* INSTRUCTIONS FOR THE TASK *
Copy out the rows from the one containing "Enable the Semi-log plot checkbox" through the final row, requests included, shifting every coordinate in the answers up by 71.

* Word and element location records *
—————

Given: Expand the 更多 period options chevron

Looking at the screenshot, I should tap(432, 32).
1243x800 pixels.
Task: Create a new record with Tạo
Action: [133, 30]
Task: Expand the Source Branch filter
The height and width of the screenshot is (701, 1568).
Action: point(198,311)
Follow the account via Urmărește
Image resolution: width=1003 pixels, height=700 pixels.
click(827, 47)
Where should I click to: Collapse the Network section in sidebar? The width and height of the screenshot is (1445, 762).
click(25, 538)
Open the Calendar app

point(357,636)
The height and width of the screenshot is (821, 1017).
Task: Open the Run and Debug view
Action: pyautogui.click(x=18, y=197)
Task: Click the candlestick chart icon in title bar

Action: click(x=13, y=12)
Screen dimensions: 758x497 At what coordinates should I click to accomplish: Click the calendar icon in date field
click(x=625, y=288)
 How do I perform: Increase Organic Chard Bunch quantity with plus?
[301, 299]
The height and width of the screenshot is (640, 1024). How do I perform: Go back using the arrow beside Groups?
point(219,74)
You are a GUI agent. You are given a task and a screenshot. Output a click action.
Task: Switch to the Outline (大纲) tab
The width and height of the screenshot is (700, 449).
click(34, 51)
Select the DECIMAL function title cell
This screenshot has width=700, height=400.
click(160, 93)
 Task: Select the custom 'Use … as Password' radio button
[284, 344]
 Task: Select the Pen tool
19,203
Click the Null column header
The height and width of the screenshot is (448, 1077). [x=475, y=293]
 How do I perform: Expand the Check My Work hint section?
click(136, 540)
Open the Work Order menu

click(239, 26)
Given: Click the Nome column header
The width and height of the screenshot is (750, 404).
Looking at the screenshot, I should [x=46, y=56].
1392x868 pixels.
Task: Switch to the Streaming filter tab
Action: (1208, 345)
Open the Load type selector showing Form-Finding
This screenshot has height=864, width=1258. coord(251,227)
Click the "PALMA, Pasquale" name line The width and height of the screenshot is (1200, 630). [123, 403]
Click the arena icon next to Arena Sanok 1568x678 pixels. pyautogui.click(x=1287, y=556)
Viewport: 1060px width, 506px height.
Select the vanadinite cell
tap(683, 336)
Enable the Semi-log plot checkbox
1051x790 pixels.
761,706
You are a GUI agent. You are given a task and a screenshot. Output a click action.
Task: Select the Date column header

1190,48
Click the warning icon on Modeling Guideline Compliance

—————

* TASK RESULT *
Enable the Semi-log plot checkbox
1051x790 pixels.
832,777
You are a GUI agent. You are given a task and a screenshot. Output a click action.
Task: Select the Date column header

1261,119
Click the warning icon on Modeling Guideline Compliance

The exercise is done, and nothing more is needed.